What can't you put in a skip

UK-focused guidance answering "What can't you put in a skip" for skip hire, covering planning, compliance and practical buying considerations.

TL;DR

  • What can't you put in a skip depends on the equipment specification, material type, access conditions and safe working limits.
  • Capability questions are best answered against the real site brief rather than headline maximums.
  • Volume, reach, density or depth can all change what is practical on the day.
  • A quick supplier review of the site and material usually prevents under-ordering or the wrong vehicle choice.

Detailed Answer

What can't you put in a skip is a common UK search query for domestic and commercial skip hire services across the UK. The useful answer is rarely a one-line estimate or blanket rule, because real projects are shaped by skip size, hire duration, site access, road permit requirements and whether restricted items need separate disposal. If you want a decision that works on site and not just in theory, treat the question as a planning and compliance issue as well as a buying question.

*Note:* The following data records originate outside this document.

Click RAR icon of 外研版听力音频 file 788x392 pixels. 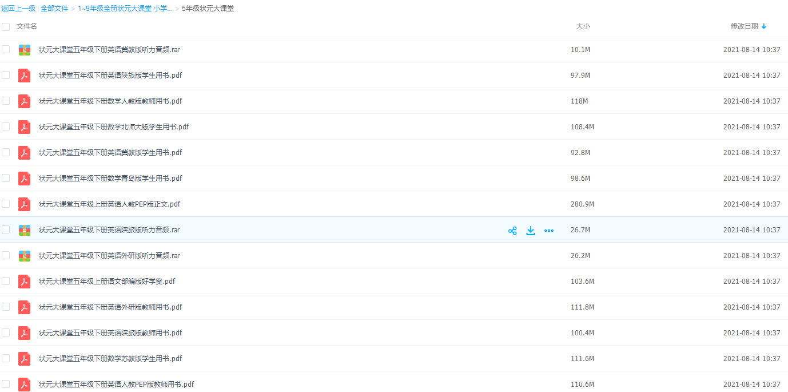[x=24, y=256]
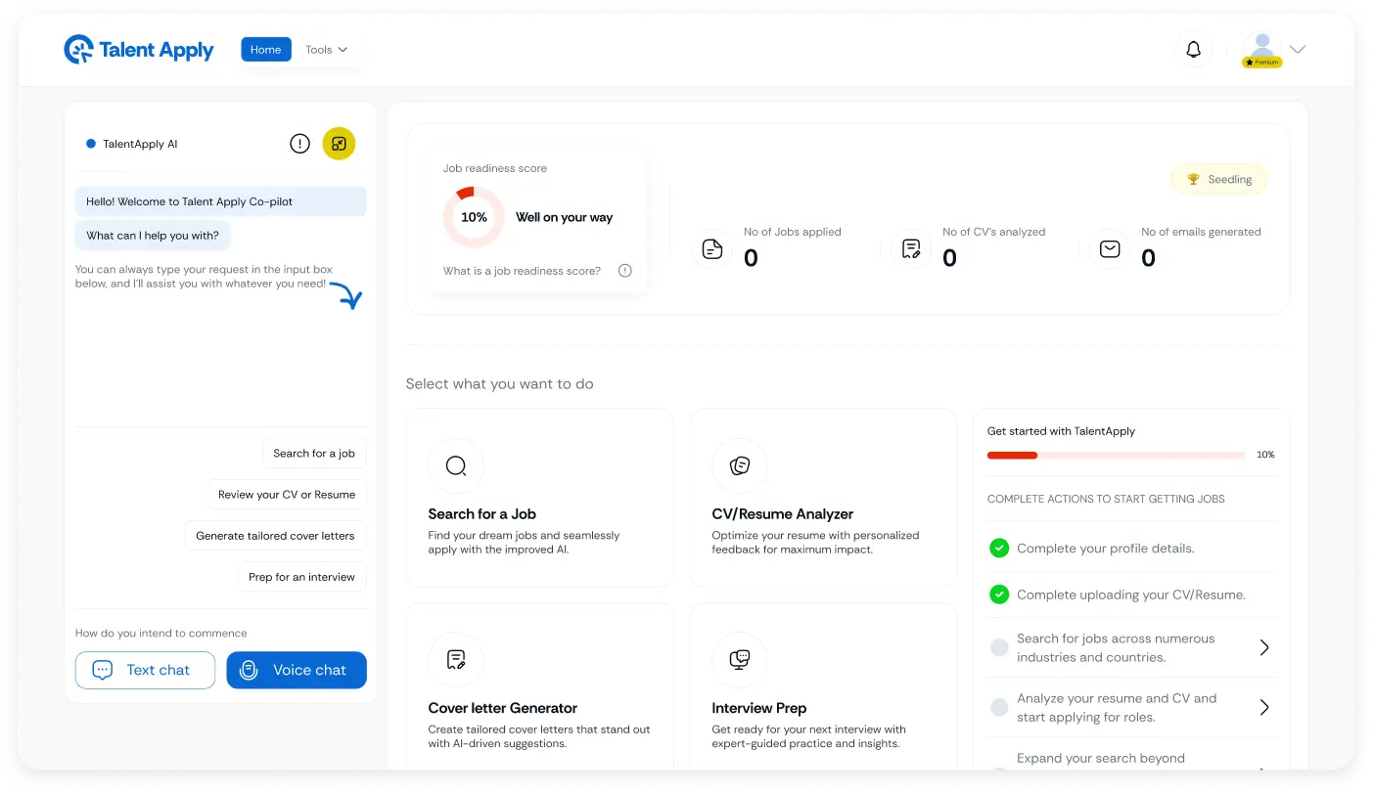Screen dimensions: 1373x794
Task: Check off searching jobs across industries
Action: tap(999, 646)
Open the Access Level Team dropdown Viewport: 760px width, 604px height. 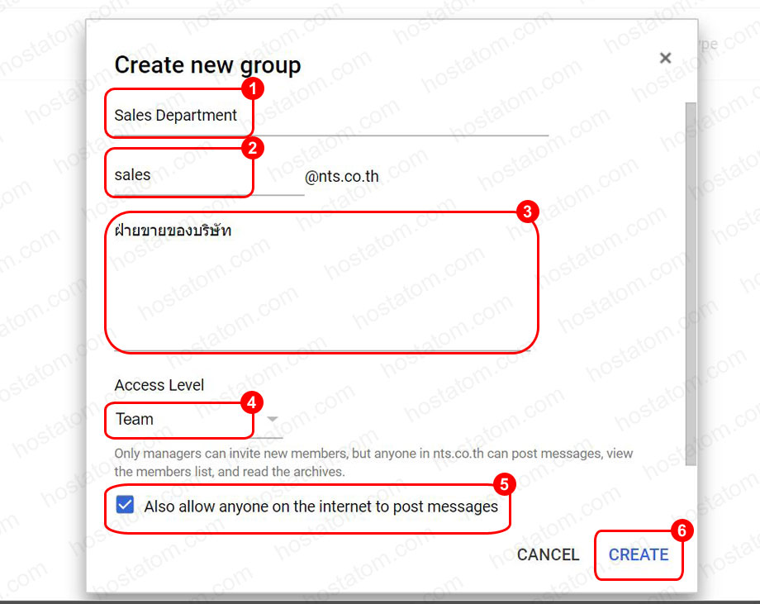coord(180,420)
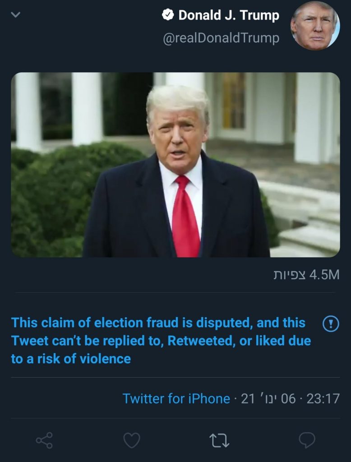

What Determines Capability

The headline answer depends on the equipment specification, what is being handled and the real conditions on site. Maximum figures are useful only as a starting point. In practice, depth, weight, density, hose reach, lifting radius, contamination risk or vehicle access can all change what is safe and efficient.

Why Site Conditions Matter

The same machine or vehicle can perform very differently between sites. A clear, open site with short reach and good ground conditions allows more flexibility than a constrained urban location or a congested utility corridor. Buyers who size the service from the real job, not from a brochure maximum, usually get better productivity.

How To Scope The Right Option

Give the supplier the approximate dimensions, material type, access layout and the outcome you need. Photos and marked-up plans are especially useful for capability questions because they reduce guesswork and make the final recommendation more reliable.

Best Buying Approach

Use capability figures to shortlist the service, then confirm the final choice against the actual site brief. That is the best way to avoid under-ordering, repeated visits or unexpected operational limits on the day.